No. I said quite clearly, please correct me on the stilts issue, but me being wrong (and telling you I possibly would be) about that does not for one minute make you right on the airport issue.

An airport is a very different type of structure to a house, both in dispersal (large and flat v tall and slender) and in scale. Airports do, however, need to be able to take substantial point loads at touchdown.

We already know that Kansai was built on the very unstabilised ROCKS, not just the sand you are warning against.

We simply cannot know what the risks are with Fantasy Island, except for the fact that we don't know them. Any attempt to put a figure on them is just pulling numbers out of a hat.

The research, funded by US university MIT, suggests Heathrow aviation pollution causes about 50 early deaths a year and this number is rising.
Why are we getting worked up about data from a US university, albeit a respectable one? Note the word suggests - ie the conclusion is meaningless.

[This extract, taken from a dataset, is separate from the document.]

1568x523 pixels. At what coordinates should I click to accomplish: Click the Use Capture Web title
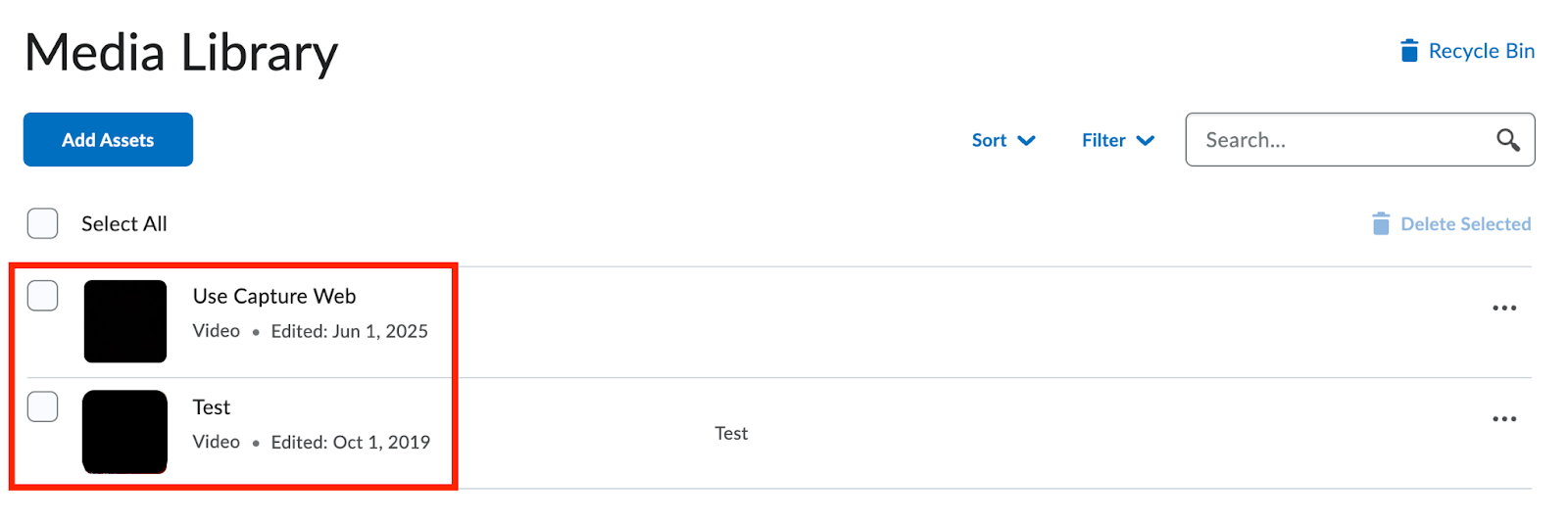(x=274, y=296)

How exactly have they collected data, and has there been any peer review? Doesn't look like it. We have enough of our own universities to conduct such a study, and do ground level research.

The irony that any researchers coming from Boston would have to come through Heathrow to do such research is noted, not to mention Boston's own small airport problem!

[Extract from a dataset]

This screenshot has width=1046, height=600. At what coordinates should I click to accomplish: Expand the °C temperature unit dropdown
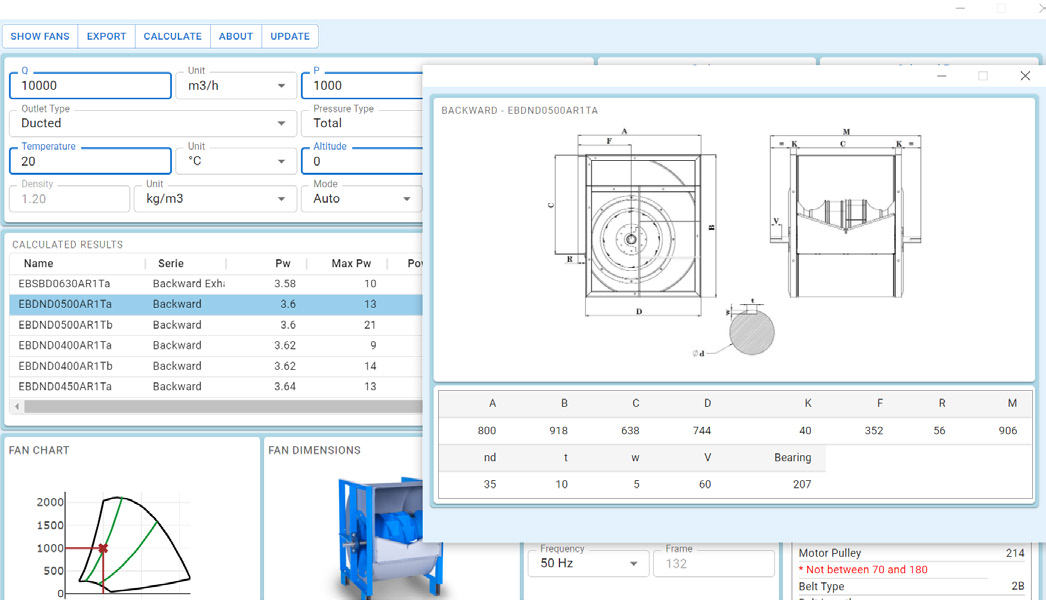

By 2030, without airport expansion, the number of early deaths from airport emissions across the UK is projected to more than double to 250.
Without airport expansion, emissions could still grow due to more intensive use of our airports, but they will also fall due to technology improvements, so to project a doubling by this date sounds just slightly alarmist.

Nic Ferriday, from campaign group AirportWatch, told the BBC: "The study does match up quite well with a study that was actually done for the Greater London Authority that showed 4,000 people per year dying from air pollution.
How do 50 deaths at Heathrow possibly "match up" with 4,000 across London - the former being just over 1% of the latter. Even if we were to include LCY in such stats (the other airports being outside scope of the GLA), the fact remains that more than 90% of air pollution deaths (if we believe the stats at all) will be attributable to ROAD traffic.

That is the conclusion made by other reports which have previously looked into the matter. Unless one has been done more recently, it is my understanding that no peer reviewed scientific report has ever proven a link between airports themselves and significant levels of mortality, i.e. any levels over and above surrounding roads.

Noise on the other hand remains a nuisance, and a contributor to stress, although again, I think it would be a stretch to say it is actually a cause of fatalities.

Last edited by jabird; 15th Oct 2012 at 17:45.